U.S. Rep. Sean Duffy, whose northern Wisconsin district was the only one Trump carried in the April primary, stood by Trump, while Gov. Scott Walker, GOP legislative leaders and others were silent.
“I never endorsed Donald Trump because of his stance on women or his family values,” Duffy said in a statement. “I endorsed him for his policies ... four years of Hillary Clinton would be unacceptable.”
Duffy’s district includes the towns of LaGrange, Lincoln, Scott and Byron and villages of Wyeville and Warrens in Monroe County and the towns of Knapp, Bear Bluff and City Point in Jackson County. He's being challenged in the Nov. 8 election by Democrat Mary Hoeft of Rice Lake.
Hoeft criticized Duffy's continued support for Trump during a Tuesday appearance in Hudson.
“Why do you continue to stand in support of a man who abuses women?” Hoeft was quoted in the Hudson Star-Observer.
In La Crosse, U.S. Sen. Ron Johnson called Trump’s remarks about groping women “indefensible” but did not rescind his support for the nominee.
The first-term Republican, who is in a tight race against former Sen. Russ Feingold, deflected questions about Trump’s fitness to hold the office, talking instead about Democratic nominee Hillary Clinton.
“In a country of 320 million people, when you take a look at the two candidates, certainly I wish we had better role models,” Johnson said. “I’m certainly concerned about Hillary Clinton.”
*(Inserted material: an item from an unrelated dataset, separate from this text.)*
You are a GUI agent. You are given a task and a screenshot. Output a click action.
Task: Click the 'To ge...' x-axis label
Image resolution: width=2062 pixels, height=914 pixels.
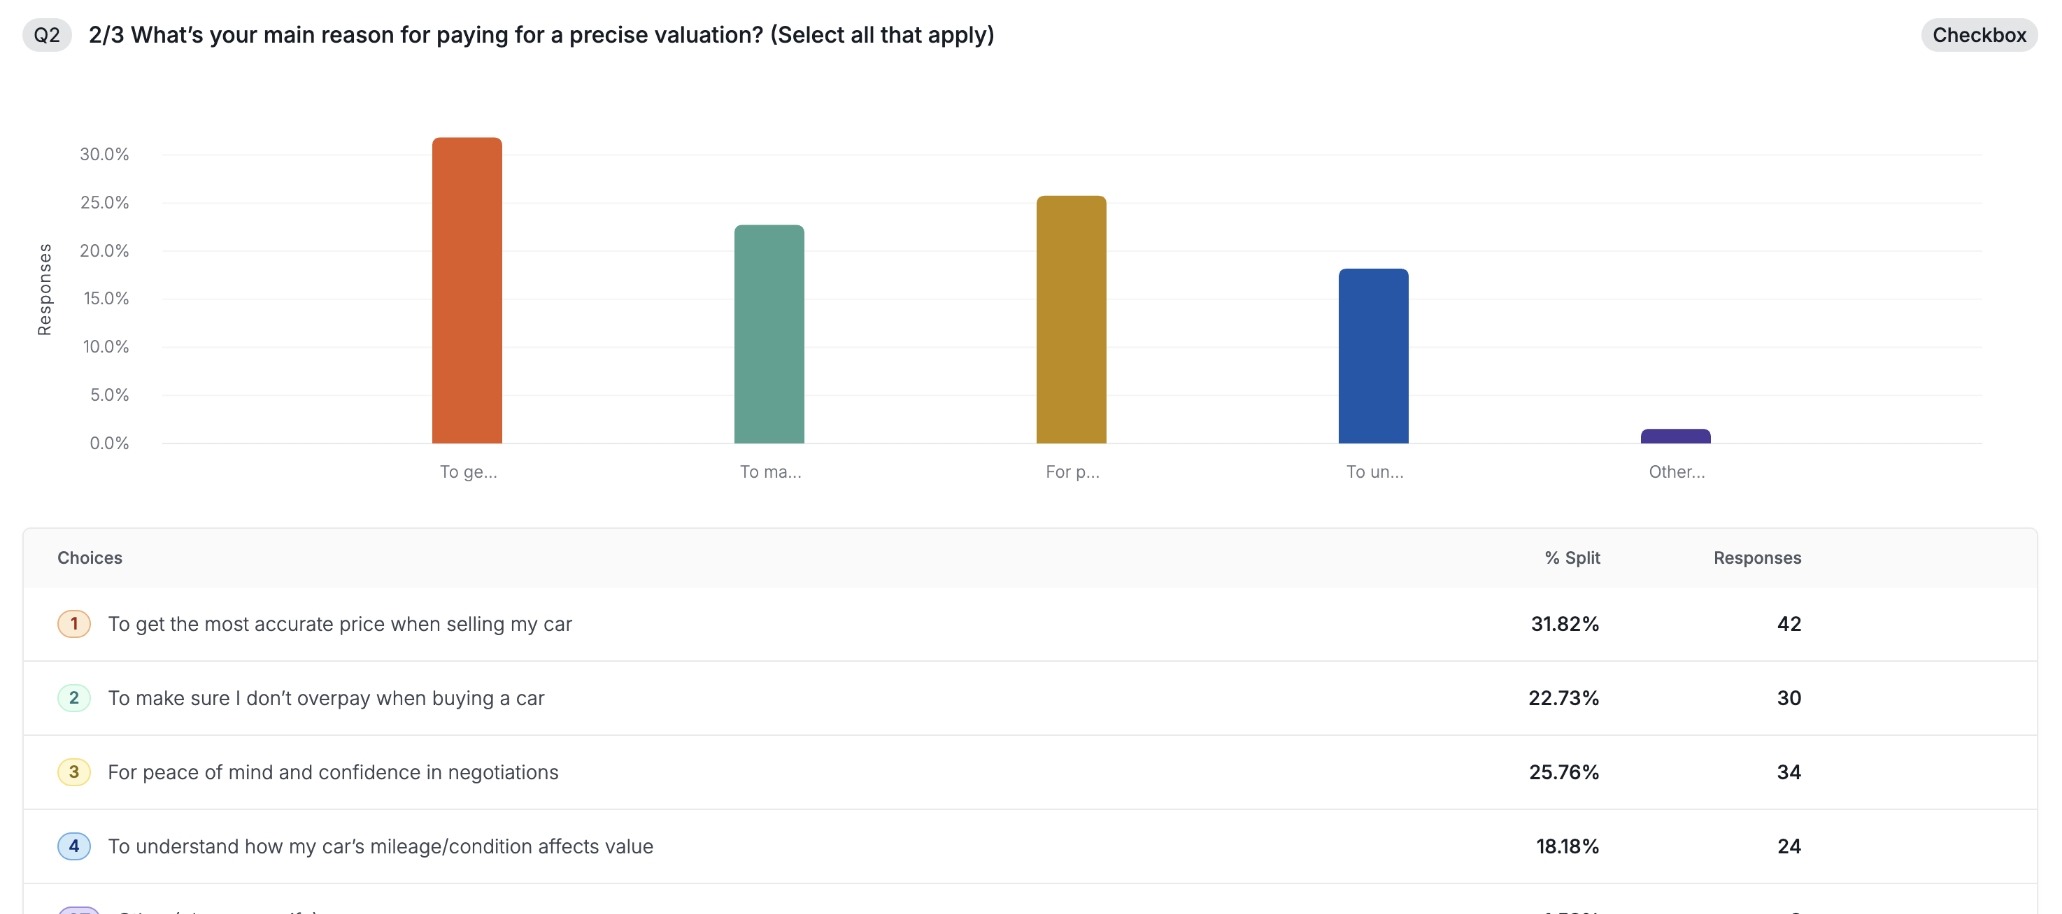tap(468, 472)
Trump’s campaign was thrown into crisis Oct. 7 with the release of audio from 2005 featuring Trump making lewd remarks and bragging about how his fame allowed him to “do anything” to women. During the second presidential debate Sunday, the businessman dismissed his comments as “locker room” talk and insisted he had “great respect for women.” Several women have accused Trump of unwanted sexual advances since the audio became public.
During the second presidential debate Oct. 9, Trump turned up his attacks on Hillary Clinton, labeling her “the devil” and threatening to throw her in jail for her email practices at the State Department. He also accused her husband, former President Bill Clinton, of having been “abusive to women.”